## Prompt
In the entries that follow, the lines from the one with "The width and height of the screenshot is (873, 677)." through the one with "Given: Click the black new chat plus icon" are the ones to write out, exactly and with both ends included. Nothing else should appear.

## Recorded information
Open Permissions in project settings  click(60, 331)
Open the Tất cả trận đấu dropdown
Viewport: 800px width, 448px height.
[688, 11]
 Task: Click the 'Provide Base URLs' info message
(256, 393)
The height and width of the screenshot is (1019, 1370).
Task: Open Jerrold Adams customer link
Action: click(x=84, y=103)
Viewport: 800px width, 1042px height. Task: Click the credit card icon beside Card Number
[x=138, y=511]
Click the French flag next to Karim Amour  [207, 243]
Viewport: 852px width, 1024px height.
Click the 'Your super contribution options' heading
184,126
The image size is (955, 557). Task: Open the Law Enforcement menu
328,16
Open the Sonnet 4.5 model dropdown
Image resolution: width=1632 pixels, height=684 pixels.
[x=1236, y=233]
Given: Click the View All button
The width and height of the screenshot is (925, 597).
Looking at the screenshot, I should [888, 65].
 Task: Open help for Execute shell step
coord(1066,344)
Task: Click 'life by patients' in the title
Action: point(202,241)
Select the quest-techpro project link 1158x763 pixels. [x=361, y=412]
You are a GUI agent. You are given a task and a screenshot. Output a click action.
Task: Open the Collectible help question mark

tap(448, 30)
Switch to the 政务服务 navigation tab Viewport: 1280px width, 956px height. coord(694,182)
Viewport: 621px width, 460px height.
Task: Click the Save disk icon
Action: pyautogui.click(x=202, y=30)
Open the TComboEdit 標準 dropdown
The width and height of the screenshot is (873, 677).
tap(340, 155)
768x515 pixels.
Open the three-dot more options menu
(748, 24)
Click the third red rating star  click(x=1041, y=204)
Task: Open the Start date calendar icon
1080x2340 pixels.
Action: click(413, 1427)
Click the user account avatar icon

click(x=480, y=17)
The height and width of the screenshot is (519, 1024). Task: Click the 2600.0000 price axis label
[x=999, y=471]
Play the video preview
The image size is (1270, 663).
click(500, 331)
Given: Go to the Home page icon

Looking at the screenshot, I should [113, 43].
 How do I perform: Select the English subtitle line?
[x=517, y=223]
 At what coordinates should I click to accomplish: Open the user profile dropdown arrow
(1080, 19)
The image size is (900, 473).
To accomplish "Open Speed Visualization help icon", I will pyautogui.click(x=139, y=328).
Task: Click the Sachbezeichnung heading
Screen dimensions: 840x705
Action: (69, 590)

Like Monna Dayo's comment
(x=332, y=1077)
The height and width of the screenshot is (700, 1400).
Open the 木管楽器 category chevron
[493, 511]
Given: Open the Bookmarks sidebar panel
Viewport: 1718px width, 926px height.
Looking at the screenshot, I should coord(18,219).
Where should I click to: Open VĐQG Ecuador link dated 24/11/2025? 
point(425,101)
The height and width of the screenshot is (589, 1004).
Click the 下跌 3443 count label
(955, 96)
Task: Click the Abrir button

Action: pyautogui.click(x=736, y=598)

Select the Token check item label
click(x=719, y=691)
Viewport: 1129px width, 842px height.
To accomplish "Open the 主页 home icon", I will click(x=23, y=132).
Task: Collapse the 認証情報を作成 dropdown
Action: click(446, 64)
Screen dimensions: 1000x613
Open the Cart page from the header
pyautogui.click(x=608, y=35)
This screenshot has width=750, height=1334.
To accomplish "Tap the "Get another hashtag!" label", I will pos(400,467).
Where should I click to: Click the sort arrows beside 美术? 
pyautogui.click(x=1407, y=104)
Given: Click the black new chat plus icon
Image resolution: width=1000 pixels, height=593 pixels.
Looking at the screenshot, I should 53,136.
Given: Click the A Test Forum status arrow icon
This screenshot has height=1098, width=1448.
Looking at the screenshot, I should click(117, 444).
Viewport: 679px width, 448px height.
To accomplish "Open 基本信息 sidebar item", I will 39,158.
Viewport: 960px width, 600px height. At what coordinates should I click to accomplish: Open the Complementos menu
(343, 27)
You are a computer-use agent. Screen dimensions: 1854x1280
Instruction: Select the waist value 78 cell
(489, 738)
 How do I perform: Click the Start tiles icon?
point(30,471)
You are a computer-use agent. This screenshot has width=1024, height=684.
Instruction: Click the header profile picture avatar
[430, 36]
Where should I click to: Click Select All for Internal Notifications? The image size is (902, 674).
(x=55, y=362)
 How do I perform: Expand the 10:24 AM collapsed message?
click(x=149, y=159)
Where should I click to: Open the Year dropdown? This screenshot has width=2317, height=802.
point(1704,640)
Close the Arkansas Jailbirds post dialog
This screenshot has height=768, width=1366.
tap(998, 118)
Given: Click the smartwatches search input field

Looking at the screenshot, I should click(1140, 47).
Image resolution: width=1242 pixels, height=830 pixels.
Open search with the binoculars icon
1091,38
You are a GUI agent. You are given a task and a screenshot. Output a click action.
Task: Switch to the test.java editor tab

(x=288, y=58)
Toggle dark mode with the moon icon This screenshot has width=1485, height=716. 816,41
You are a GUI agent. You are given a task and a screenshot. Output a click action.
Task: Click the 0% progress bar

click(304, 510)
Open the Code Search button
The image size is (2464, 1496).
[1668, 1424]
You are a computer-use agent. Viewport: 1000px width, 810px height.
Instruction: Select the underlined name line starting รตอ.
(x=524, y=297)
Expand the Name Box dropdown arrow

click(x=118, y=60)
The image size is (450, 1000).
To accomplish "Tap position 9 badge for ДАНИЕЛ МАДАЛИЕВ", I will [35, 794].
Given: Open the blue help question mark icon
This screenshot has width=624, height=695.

## Written solution
The width and height of the screenshot is (873, 677).
tap(340, 155)
768x515 pixels.
Open the three-dot more options menu
(748, 24)
Click the third red rating star  click(x=1041, y=204)
Task: Open the Start date calendar icon
1080x2340 pixels.
Action: click(413, 1427)
Click the user account avatar icon

click(x=480, y=17)
The height and width of the screenshot is (519, 1024). Task: Click the 2600.0000 price axis label
[x=999, y=471]
Play the video preview
The image size is (1270, 663).
click(500, 331)
Given: Go to the Home page icon

Looking at the screenshot, I should [113, 43].
 How do I perform: Select the English subtitle line?
[x=517, y=223]
 At what coordinates should I click to accomplish: Open the user profile dropdown arrow
(1080, 19)
The image size is (900, 473).
To accomplish "Open Speed Visualization help icon", I will pyautogui.click(x=139, y=328).
Task: Click the Sachbezeichnung heading
Screen dimensions: 840x705
Action: (69, 590)

Like Monna Dayo's comment
(x=332, y=1077)
The height and width of the screenshot is (700, 1400).
Open the 木管楽器 category chevron
[493, 511]
Given: Open the Bookmarks sidebar panel
Viewport: 1718px width, 926px height.
Looking at the screenshot, I should coord(18,219).
Where should I click to: Open VĐQG Ecuador link dated 24/11/2025? 
point(425,101)
The height and width of the screenshot is (589, 1004).
Click the 下跌 3443 count label
(955, 96)
Task: Click the Abrir button

Action: pyautogui.click(x=736, y=598)

Select the Token check item label
click(x=719, y=691)
Viewport: 1129px width, 842px height.
To accomplish "Open the 主页 home icon", I will click(x=23, y=132).
Task: Collapse the 認証情報を作成 dropdown
Action: click(446, 64)
Screen dimensions: 1000x613
Open the Cart page from the header
pyautogui.click(x=608, y=35)
This screenshot has width=750, height=1334.
To accomplish "Tap the "Get another hashtag!" label", I will pos(400,467).
Where should I click to: Click the sort arrows beside 美术? 
pyautogui.click(x=1407, y=104)
Given: Click the black new chat plus icon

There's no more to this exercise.